Le nombre de demandeurs d’emplois a diminué en septembre, apprenait-on mardi 25 octobre. La forte baisse (-1.9%) a de quoi réjouir les membres du #Gouvernement qui y voient le résultat de leur politique. Pourtant, tout n’est pas si rose. Avec cette baisse de 1.9% constatée en septembre, ce sont 66 300 demandeurs d’emplois qui quittent la catégorie A (n’exerçant aucune activité). À la fin du mois, il y avait donc 3,49 millions d’inscrits dans cette catégorie. C’est plutôt de bon augure, quand on sait qu’il faut remonter à février 2015 pour trouver un chiffre inférieur à 3,5 millions, à 1996 pour une telle baisse mensuelle en volume et à novembre 2000 en pourcentage. On peut d’autant plus se réjouir que le mois d’août avait vu une hausse du #Chômage (+50 200), compensée toutefois par les dernières statistiques. Faut-il pour autant annoncer l’inversion de la courbe du chômage ? Rien n’est moins sûr. Pour ce faire, il faudrait que cette baisse s’observe sur trois mois consécutifs, ce qui n’a pour le moment pas été le cas, au regard des chiffres de Pôle #Emploi. Seul le dernier trimestre permettra d’être catégorique quant à une éventuelle inversion de la courbe du chômage qui, rappelons-le, conditionne la candidature de François Hollande à sa propre succession.

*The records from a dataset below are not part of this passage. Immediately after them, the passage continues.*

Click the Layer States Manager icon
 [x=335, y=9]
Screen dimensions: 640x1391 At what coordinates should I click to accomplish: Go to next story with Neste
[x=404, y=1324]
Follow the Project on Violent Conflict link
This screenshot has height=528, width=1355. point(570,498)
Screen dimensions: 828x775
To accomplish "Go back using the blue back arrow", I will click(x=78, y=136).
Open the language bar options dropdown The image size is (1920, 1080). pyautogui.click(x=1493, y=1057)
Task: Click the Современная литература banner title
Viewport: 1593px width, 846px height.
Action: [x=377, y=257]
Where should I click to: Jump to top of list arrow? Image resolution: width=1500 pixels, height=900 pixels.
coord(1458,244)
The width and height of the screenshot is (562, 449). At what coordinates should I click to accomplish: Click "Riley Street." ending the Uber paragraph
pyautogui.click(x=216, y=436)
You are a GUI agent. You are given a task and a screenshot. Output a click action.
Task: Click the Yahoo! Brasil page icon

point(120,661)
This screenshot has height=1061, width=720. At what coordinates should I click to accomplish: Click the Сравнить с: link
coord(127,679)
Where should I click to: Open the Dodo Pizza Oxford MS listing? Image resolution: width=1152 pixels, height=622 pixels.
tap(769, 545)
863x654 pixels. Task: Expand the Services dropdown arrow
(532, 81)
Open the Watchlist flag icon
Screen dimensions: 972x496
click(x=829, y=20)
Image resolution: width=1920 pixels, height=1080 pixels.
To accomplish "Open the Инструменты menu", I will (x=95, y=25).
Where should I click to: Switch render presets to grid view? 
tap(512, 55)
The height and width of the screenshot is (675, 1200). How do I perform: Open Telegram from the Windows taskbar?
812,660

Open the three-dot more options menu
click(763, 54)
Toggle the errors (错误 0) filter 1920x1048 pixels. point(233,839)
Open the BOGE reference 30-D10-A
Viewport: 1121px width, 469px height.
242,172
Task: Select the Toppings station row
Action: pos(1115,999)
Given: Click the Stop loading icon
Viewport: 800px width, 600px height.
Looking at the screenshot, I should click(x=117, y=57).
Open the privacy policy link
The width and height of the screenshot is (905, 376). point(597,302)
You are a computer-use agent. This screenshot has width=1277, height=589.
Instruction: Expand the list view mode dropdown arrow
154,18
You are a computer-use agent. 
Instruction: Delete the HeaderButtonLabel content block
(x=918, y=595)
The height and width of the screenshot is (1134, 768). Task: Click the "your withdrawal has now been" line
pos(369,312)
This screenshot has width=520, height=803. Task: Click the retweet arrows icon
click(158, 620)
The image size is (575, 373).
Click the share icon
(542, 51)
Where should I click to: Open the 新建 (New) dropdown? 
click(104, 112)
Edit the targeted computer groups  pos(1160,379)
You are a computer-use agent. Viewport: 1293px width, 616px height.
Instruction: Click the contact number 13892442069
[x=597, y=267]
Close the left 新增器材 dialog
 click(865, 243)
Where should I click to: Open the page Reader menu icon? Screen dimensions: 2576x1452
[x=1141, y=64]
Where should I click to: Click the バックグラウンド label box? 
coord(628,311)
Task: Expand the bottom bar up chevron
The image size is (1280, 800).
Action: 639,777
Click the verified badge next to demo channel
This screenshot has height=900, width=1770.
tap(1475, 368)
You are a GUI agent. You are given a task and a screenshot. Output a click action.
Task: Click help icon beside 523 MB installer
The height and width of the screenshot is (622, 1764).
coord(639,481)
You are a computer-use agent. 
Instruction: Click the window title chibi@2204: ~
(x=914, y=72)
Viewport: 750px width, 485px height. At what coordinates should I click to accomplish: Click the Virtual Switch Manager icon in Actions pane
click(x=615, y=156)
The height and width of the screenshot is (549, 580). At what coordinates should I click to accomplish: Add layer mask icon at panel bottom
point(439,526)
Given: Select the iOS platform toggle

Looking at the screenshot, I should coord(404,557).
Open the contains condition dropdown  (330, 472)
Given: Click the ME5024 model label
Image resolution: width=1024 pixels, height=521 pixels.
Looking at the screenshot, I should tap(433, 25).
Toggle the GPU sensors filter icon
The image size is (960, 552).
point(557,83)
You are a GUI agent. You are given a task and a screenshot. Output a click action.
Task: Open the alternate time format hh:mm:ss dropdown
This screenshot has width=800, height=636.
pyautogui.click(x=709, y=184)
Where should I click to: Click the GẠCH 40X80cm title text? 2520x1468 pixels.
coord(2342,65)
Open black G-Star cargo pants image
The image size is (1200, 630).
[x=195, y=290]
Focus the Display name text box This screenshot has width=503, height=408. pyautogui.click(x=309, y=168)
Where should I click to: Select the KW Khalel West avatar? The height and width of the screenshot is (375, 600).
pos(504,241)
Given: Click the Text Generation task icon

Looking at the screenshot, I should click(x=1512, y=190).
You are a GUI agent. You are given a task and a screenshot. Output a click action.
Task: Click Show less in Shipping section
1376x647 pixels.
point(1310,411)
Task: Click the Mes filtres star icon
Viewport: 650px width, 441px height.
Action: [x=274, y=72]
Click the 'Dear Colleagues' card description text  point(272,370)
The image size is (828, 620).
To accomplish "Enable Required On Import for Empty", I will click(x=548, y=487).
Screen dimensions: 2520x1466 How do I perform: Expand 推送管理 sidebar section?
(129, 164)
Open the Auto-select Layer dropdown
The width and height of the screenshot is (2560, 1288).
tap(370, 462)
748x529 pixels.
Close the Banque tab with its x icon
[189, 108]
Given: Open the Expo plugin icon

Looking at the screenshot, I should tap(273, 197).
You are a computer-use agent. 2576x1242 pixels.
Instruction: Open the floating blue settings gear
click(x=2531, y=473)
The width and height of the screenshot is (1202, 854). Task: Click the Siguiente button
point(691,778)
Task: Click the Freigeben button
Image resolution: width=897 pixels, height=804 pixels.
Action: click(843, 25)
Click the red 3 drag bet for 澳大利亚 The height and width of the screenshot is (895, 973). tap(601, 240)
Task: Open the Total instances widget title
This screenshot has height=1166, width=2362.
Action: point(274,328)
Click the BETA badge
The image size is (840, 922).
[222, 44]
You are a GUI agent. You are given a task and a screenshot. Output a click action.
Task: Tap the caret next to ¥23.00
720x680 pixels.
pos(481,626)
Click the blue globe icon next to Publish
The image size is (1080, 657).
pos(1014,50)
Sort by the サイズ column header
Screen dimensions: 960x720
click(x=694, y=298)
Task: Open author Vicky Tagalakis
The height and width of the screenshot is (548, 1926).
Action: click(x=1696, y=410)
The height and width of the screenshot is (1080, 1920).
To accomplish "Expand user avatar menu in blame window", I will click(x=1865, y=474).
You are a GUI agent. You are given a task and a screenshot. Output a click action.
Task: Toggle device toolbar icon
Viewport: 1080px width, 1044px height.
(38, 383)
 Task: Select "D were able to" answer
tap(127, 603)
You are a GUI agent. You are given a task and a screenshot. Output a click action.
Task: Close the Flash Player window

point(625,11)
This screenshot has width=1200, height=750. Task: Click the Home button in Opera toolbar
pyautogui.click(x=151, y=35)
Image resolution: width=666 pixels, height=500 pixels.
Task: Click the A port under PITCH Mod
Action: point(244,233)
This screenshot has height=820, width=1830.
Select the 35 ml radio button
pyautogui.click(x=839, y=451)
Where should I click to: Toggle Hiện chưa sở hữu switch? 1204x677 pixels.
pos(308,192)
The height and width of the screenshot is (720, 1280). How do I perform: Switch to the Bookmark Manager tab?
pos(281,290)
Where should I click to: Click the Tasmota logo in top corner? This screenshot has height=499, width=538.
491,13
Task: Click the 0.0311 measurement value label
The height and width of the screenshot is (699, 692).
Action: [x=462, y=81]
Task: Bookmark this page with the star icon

Les chiffres du chômage à la loupe : un bilan à relativiser

Pôle Emploi, dans sa sagesse, distingue les chômeurs selon qu’ils n’exercent aucune activité (catégorie A), qu’ils sont inscrits avec une activité réduite courte (B) ou longue (C), qu’ils sont dispensés de rechercher un emploi parce qu’ils sont malades ou en formation (D)  ou parce qu’ils sont en contrat aidé ou créateur d’entreprise (E). Un chômeur qui sort de la catégorie A n’est donc pas nécessairement embauché en CDI à plein temps et peut tout bonnement être passé dans une autre catégorie. Par conséquent, la baisse annoncée cette semaine n’induit pas pour autant une diminution de la précarité. De fait, le nombre de demandeurs d’emplois inscrits dans la catégorie B a augmenté de 1.8% et de 1.2% pour la catégorie C, soit une augmentation de 28 300 personnes en septembre. Quant à la catégorie D, elle s’est renforcée de 73 500 personnes ! La baisse du chômage est donc toute relative. Elle l’est d’autant plus que ces statistiques ne reflètent pas la tendance générale depuis le début du quinquennat qui, elle, est largement à la hausse puisqu’on dénombre 19.42% de chômeurs supplémentaires sur la période.

Les indicateurs du chômage remis en question

Un autre argument permet de relativiser les chiffres sortis mardi : le manque de fiabilité des indicateurs (une critique qui existe de tout temps). La méthode de Pôle Emploi, qui lui permet d’étudier la tendance mensuelle, consiste à dénombrer les demandeurs d’emplois enregistrés dans ses fichiers le mois précédent. Or, ce nombre ne traduit pas toujours la réalité car ceux qui n’ont pas actualisé leur statut à temps – même s’ils recherchent toujours un emploi – ne sont pas pris en compte. Ainsi, en septembre, il y a eu près de 239 000 radiations pour « défaut d’actualisation » sans qu’il soit certain pour autant que ces personnes ont effectivement trouvé du travail. Qui plus est, il est assez facile pour l’État d’influer sur ces chiffres : en créant un plan de formations, il fait passer des chômeurs de la catégorie A à la catégorie D tandis que la suppression de la dispense de recherche d’emploi pour les plus de 58 ans a augmenté le nombre de seniors à la recherche d’un emploi.

Face à ces limites, le Sénat, dans son rapport d’une commission d’enquête sur les chiffres du chômage en France, publié le 5 octobre, conclut que l’indicateur de Pôle Emploi n’est pas fiable et qu’il faudrait le fusionner avec celui de l’Insee pour obtenir des statistiques plus représentatives de l’état du marché de l’emploi.